Wednesday, February 18, 2009

How do you know?

So this is something I've been pondering lately, and someone brought it up at a prayer group the other day and so I thought I'd throw it out there.

How do you know when you are done having kids?

In some circumstances, physical limitations make it obvious--like you have extreme difficulty getting pregnant and maybe it just isn't going to happen again, or you have had physically traumatic deliveries/pregnancies that force you to stop, or you are getting up there in years, or you have an illness, etc.

But when everything seems to go fairly smoothly, how do you know when to stop? Do people just "know" when they are done? I've heard some people say that, but I've also had friends say they agonized about it for years and either just took the plunge and had another, or agonized so long that then it was too late for more kids.

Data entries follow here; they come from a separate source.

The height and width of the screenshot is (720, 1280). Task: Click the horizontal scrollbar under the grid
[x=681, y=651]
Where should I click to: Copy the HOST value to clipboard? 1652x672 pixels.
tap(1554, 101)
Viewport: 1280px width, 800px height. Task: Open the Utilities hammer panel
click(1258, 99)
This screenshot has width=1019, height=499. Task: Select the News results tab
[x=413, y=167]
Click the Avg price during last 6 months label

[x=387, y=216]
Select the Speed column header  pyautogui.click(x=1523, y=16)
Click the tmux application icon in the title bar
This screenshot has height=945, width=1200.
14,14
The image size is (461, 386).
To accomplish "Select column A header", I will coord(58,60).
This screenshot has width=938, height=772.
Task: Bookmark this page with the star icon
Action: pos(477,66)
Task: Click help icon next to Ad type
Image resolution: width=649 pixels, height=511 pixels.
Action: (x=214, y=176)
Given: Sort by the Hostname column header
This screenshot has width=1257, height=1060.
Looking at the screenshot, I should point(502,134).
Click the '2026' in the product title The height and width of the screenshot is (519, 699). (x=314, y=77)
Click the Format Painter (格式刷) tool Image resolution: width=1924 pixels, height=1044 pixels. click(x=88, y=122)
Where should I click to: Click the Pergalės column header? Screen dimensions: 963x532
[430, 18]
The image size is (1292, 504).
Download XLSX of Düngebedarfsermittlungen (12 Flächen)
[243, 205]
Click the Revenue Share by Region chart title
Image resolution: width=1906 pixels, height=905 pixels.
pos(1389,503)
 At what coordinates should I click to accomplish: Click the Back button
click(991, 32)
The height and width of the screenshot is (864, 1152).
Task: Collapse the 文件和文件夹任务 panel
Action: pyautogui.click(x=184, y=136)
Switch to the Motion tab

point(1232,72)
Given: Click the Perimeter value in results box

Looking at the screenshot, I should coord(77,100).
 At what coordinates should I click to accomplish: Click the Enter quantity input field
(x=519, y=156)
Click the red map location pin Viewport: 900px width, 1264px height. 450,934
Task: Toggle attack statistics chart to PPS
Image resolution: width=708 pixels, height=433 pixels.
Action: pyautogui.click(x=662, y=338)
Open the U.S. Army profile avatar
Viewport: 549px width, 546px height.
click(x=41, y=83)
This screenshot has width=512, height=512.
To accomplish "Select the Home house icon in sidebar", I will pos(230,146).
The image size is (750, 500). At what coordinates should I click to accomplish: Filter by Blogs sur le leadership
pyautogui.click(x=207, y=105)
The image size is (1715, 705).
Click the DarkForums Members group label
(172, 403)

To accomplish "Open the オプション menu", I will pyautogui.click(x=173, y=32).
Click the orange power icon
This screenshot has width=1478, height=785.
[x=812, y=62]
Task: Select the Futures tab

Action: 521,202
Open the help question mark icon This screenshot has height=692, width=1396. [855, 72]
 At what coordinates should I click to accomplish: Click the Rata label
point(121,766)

Hmmm...I used to think I wanted 4 kids. That seemed pretty normal (although maybe slightly chaotic). Since I've started having my own, 4 sure seems like a lot :).
But then I have to remind myself that they won't be this young forever, and life won't be so physically exhausting--although I know we will always be just as busy, it will take on different forms.

And what role do finances play? Or house size? Or the desire to travel or allow kids to participate in extracurriculur activities?

All I know is that I feel pretty overwhelmed at times right now and money is tight, but I can't imagine never having another baby. But then again, I say that after each of my children is born. It truly is a miracle. Someday I will just have to learn to appreciate the memory of that miracle for myself, and celebrate it in the present with others :).

Did any of you "know" one way or the other?

1 comment:

Wendy Anderson Schulz said...

Oh how timely. I have been trying to figure that out as well. It is pretty difficult for us to have kids, so most likely we are finished. But the thought of "never" is so sad to me. It makes me squeeze little Emily all the more and beg Sarah to stop growing so fast! These are precious days for sure.